North Dakota is home to five federally-recognized Tribes. (If you’re curious to learn more about sovereignty and what it means to be a Native nation, see our previous post on Minnesota Tribes.) Native Americans make up 5% of North Dakota’s population; almost 40% of the Native population in North Dakota is under the age of 20.

An Overview of North Dakota’s Five Native Nations

The Turtle Mountain Band of Chippewa Indians is the largest Tribe in North Dakota, with over 30,000 enrolled members. Over 16,000 of these enrolled members live on or adjacent to the Turtle Mountain Indian Reservation, which is located about 25 miles from the United States-Canadian border. Members of the Turtle Mountain Band of Chippewa Indians are Anishinaabe and are primarily members of the Pembina Band of Chippewa.

The Standing Rock Sioux Tribe is the next largest, with approximately 16,000 enrolled members. The Standing Rock Indian Reservation spans the border between North and South Dakota and is the fifth largest reservation (land area) in the United States.
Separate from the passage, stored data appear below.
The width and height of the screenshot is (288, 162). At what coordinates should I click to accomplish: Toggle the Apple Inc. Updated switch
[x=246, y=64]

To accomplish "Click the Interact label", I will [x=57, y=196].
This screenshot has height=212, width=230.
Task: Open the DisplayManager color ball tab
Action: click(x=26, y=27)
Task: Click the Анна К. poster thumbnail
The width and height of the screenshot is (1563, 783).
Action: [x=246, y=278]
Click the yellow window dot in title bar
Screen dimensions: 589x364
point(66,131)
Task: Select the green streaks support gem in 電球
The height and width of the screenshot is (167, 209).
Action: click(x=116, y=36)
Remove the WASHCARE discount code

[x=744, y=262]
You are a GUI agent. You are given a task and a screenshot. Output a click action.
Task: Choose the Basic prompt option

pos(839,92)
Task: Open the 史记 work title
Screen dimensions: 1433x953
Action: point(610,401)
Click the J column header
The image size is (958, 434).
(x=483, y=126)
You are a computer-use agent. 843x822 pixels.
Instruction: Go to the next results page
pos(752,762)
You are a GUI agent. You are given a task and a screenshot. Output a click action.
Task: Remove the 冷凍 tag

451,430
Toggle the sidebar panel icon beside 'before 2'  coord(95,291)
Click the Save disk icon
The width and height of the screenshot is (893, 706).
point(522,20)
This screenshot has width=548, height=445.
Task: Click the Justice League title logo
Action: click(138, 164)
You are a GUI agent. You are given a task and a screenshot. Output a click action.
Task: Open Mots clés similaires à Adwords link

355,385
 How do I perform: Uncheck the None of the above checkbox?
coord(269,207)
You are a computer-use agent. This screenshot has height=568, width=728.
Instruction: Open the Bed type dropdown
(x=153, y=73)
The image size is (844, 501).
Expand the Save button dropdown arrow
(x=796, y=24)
Standing Rock is also the birthplace of Sitting Bull, a notable leader who fought against the United States government’s efforts to erase Native culture and steal Native land. The Standing Rock Sioux Tribe is comprised of both Lakota and Dakota people.

Spirit Lake Nation and Sisseton-Wahpeton Oyate are the two Dakota Tribes in North Dakota. Spirit Lake has about 7,200 enrolled members, while Sisseton-Wahpeton Oyate has about 13,000. The Sisseton-Wahpeton Oyate call the Lake Traverse Indian Reservation home, which is largely located in South Dakota; a small portion occupies part of the southeastern corner of North Dakota. The Spirit Lake Indian Reservation is located in east-central North Dakota.

Finally, the Mandan, Hidatsa Arikara Nation (also referred to as MHA Nation or Three Affiliated Tribes) has over 12,000 enrolled members who are primarily Mandan, Hidatsa, and Sahnish. (The Arikara call themselves Sahnish, which means the original people from whom all other tribes sprang.) While the Mandan, Hidatsa, and Sahnish people all reside on the Fort Berthold Indian Reservation together and have shared culture and histories, they’ve also retained their individual cultures, histories, and Tribal relationships.

The North Dakota Indian Affairs Commission

Cohort 1 Native Nation Rebuilder Scott Davis directs the North Dakota Indian Affairs Commission. The Commission is a state agency that serves as a resource center for Tribes and seeks to improve state-Tribal relations in North Dakota. It took an historic step toward improving relationships by hosting the Strengthening Government to Government Relationships and Partnerships Conference in January 2018. The conference, the first of its kind in North Dakota, drew more than 300 Tribal, state, and federal officials with the goal of rebuilding relationships between Tribes and the state in the wake of the Dakota Access Pipeline.